Exercise objective
Retype the lines from the first one in the records down to the line containing "The width and height of the screenshot is (290, 180).", counting both, and leave out any pictures.

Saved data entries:
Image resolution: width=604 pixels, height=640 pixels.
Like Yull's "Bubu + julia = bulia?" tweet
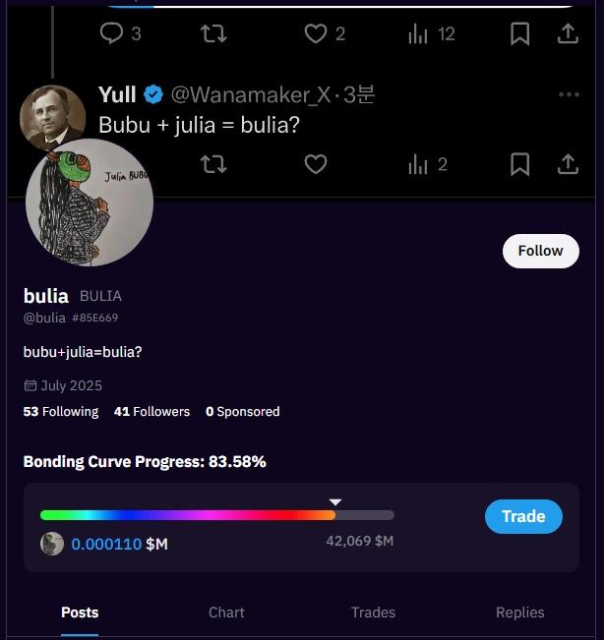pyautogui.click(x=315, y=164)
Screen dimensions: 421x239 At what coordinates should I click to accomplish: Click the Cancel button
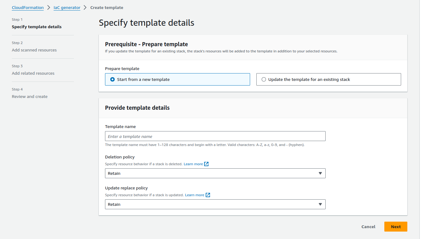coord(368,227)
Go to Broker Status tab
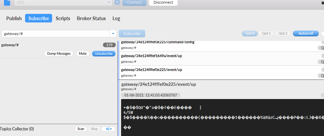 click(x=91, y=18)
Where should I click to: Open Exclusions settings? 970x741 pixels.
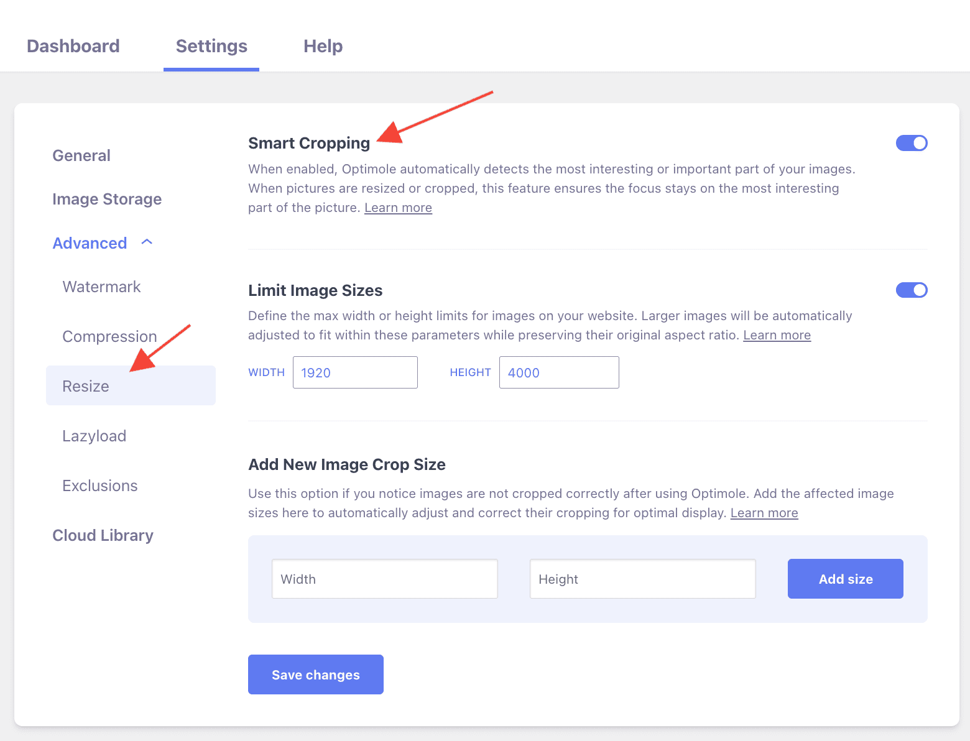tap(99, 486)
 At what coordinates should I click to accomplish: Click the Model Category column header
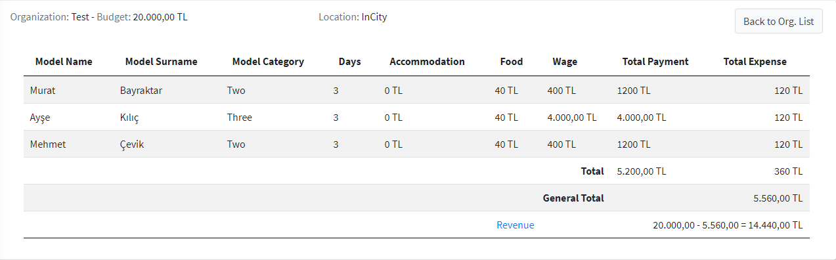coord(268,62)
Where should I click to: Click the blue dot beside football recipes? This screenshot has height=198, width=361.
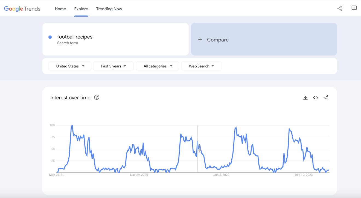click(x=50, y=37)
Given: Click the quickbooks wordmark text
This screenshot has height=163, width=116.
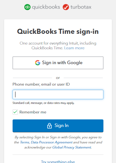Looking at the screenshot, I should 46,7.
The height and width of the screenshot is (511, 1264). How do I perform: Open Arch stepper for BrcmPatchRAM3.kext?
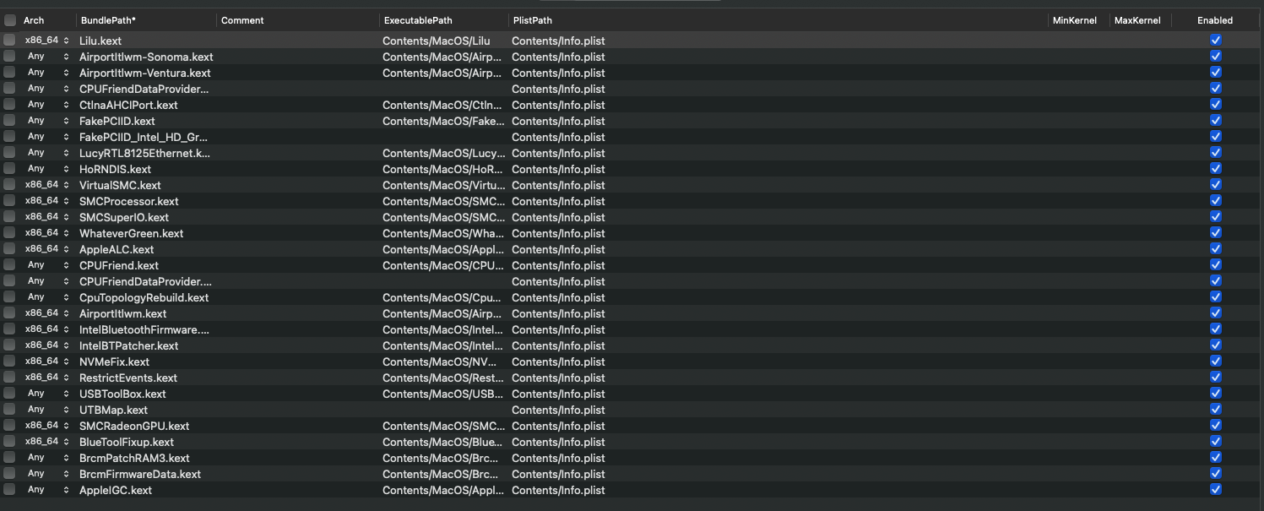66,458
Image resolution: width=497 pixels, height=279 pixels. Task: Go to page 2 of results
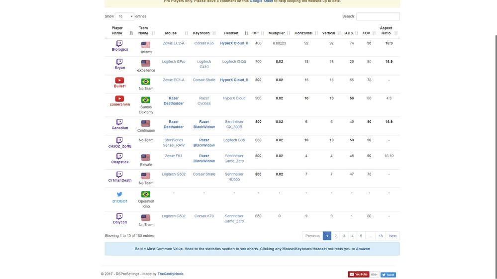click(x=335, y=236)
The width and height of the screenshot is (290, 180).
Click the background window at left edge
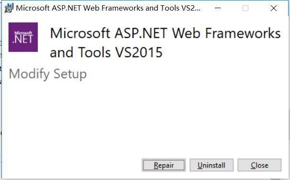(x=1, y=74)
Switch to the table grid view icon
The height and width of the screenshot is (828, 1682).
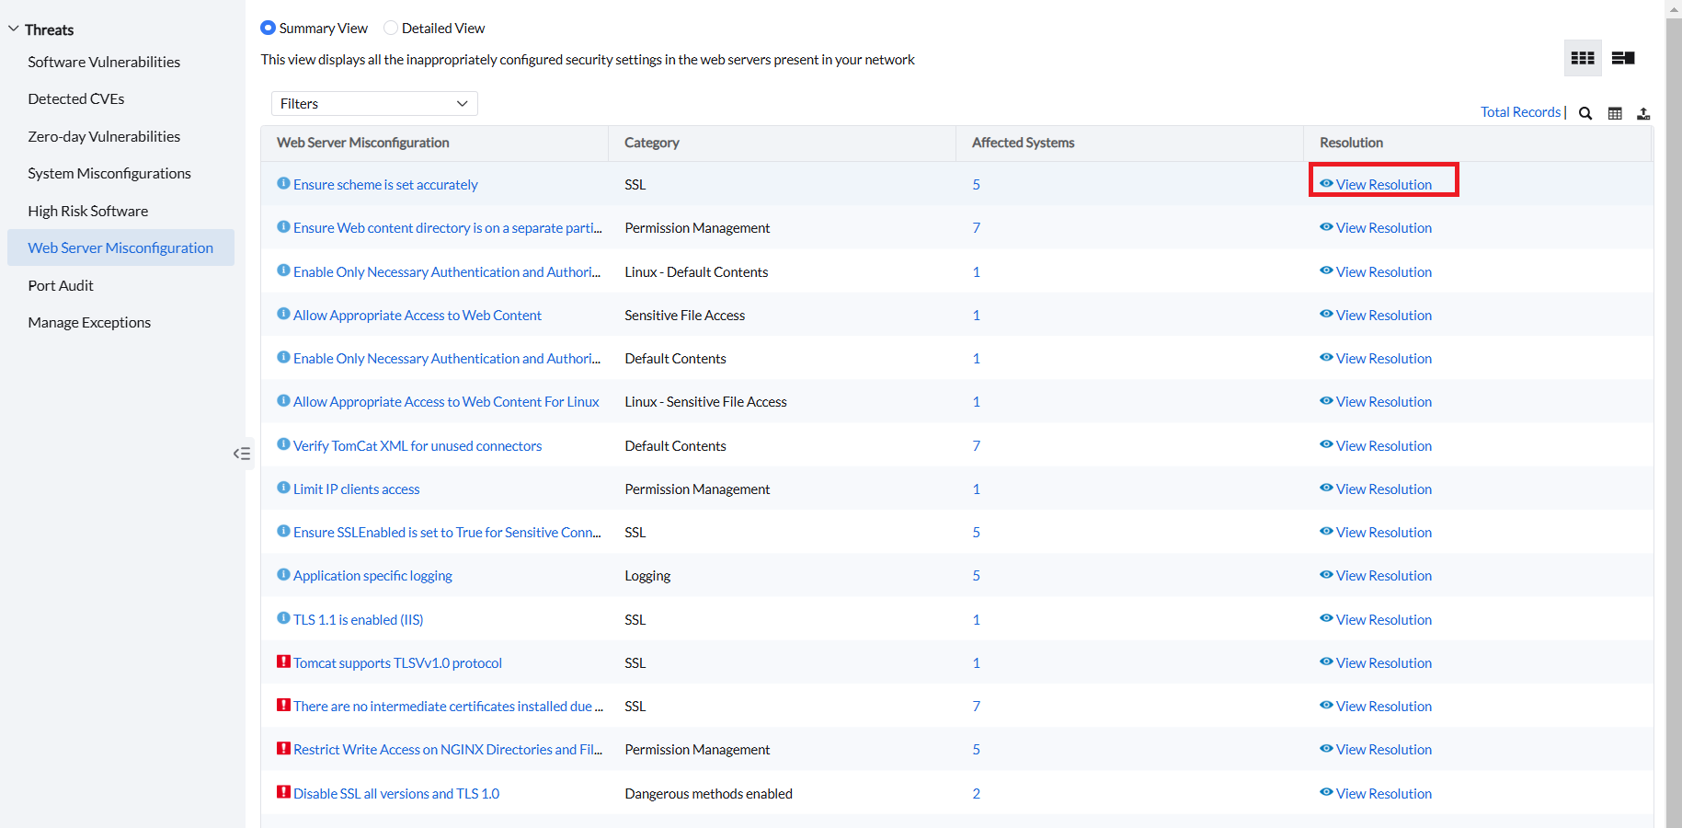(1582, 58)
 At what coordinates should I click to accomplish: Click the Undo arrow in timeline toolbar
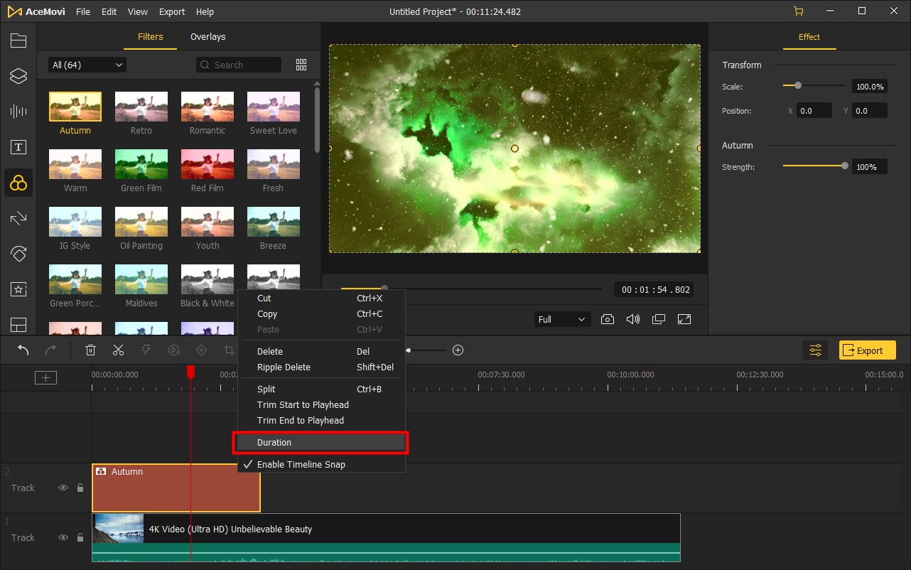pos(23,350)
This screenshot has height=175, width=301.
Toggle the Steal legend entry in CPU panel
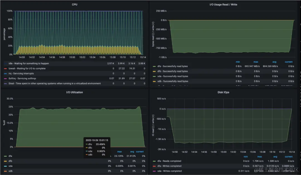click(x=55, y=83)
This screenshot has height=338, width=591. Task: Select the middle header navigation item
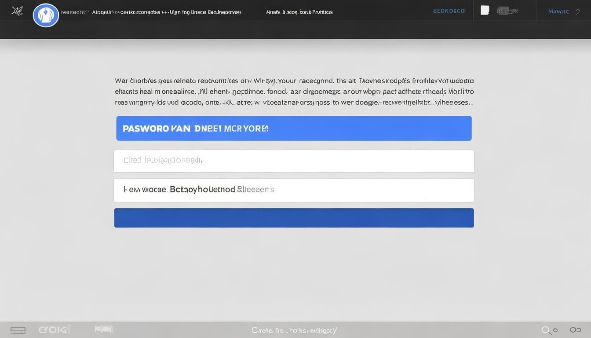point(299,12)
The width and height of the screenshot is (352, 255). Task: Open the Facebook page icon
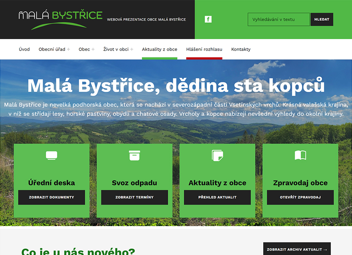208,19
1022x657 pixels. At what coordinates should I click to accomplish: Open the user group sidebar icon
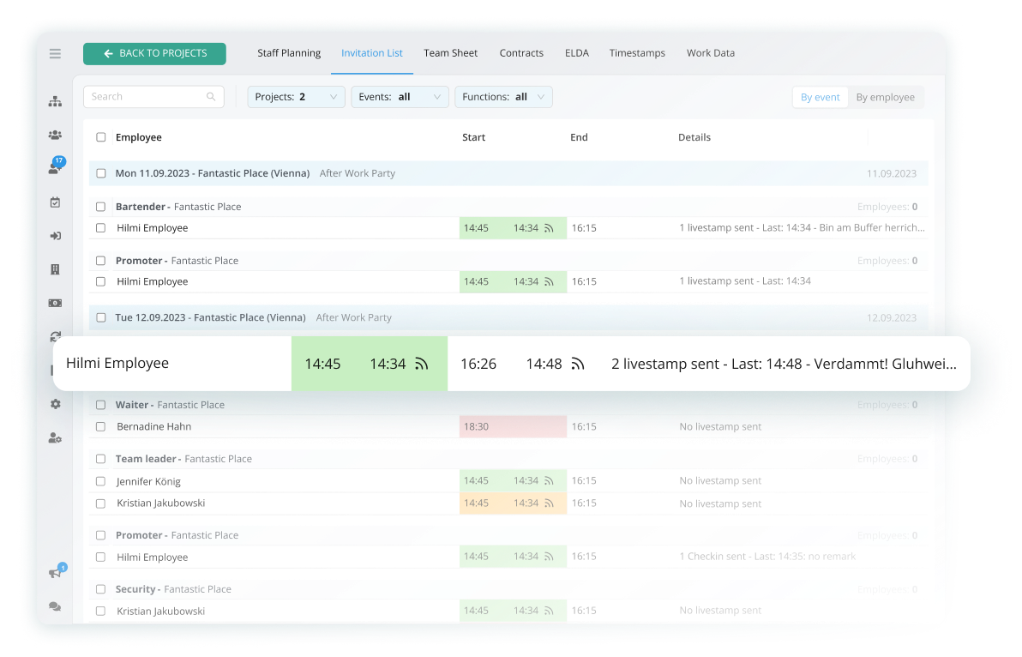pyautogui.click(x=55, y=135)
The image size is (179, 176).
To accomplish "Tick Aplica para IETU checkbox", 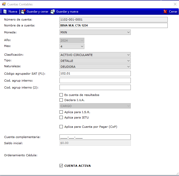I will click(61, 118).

Answer box
Image resolution: width=604 pixels, height=640 pixels.
Like Yull's "Bubu + julia = bulia?" tweet
pyautogui.click(x=315, y=164)
Screen dimensions: 421x239 At what coordinates should I click to accomplish: Click the Cancel button
coord(368,227)
Go to Broker Status tab
 click(x=91, y=18)
Where should I click to: Open Exclusions settings? 970x741 pixels.
tap(99, 486)
 At what coordinates should I click to accomplish: Click the Model Category column header
coord(268,62)
Where should I click to: Click the blue dot beside football recipes? This screenshot has height=198, width=361.
click(x=50, y=37)
Given: Click the quickbooks wordmark text
This screenshot has height=163, width=116.
Looking at the screenshot, I should 46,7.
The height and width of the screenshot is (511, 1264). How do I perform: Open Arch stepper for BrcmPatchRAM3.kext?
66,458
Image resolution: width=497 pixels, height=279 pixels. Task: Go to page 2 of results
click(x=335, y=236)
The width and height of the screenshot is (290, 180).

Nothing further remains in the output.